L’objectif n’est pas de sanctionner automatiquement mais d’accompagner tout « rappel à l’ordre » d’une formation pédagogique sur place quelle que soit la langue des interlocuteurs.
Dans cet esprit, les équipes sont, lors de la sortie à laquelle nous avons participé, montées à bord de bateaux de pêche, de transports de passagers, d’annexes de clubs de plongée ou d’écoles de voile. Après un court moment de surprise devant ce « double équipage », la complémentarité ainsi prouvée a été à chaque fois appréciée.
Un contrôle en binome (© : FRANCOIS DIDIERJEAN)
Une coopération en profondeur
Il est de coutume que chacun initie ses « frères d’armes » aux spécialités de son pays. Si les premières ont été la nécessaire rédaction des rapports, les échanges sur des cas « transfrontaliers », il y a aussi le côté « gustatif » qui favorise une estime réciproque.
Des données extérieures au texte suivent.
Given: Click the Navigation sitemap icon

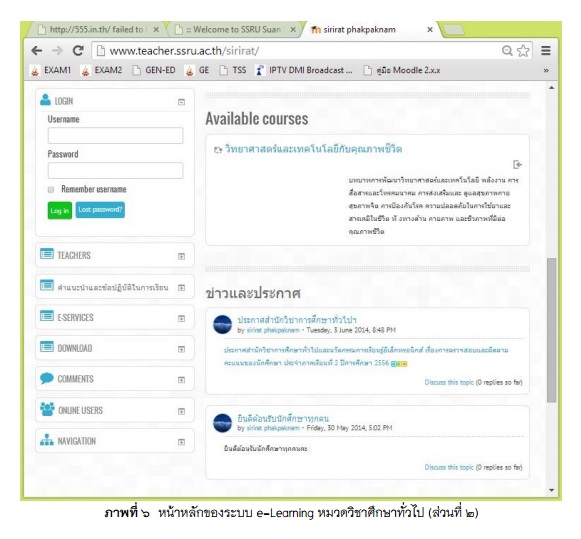Looking at the screenshot, I should click(x=47, y=440).
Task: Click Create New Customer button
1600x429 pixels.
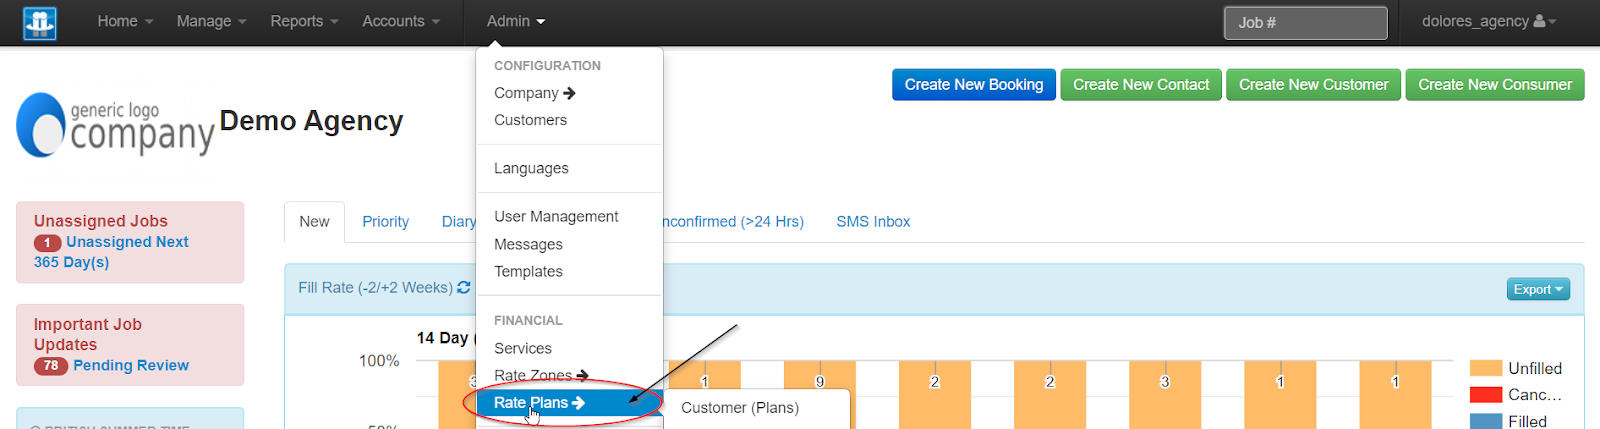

A tout niveau de la chaîne hiérarchique, on observe une volonté commune d’améliorer la prévention et la répression des infractions dans les eaux territoriales respectives, sans oublier de travailler conjointement sur l’environnement, le terrorisme, le trafic de stupéfiants et des armes, la contrebande…
La planification et la réalisation répétées d’opérations, l’échange de personnels, l’interopérabilité incluant les systèmes de communication, l’harmonisation des procédures, les débriefings pour mesurer l’efficacité de ces actions dans le temps font de de ces patrouilles régulières un exemple concret du potentiel de richesses mais aussi de dangers qu’est le monde marin. Mais aussi que toutes les ressources n’ont pas de frontières géographiques faciles à matérialiser et à faire respecter.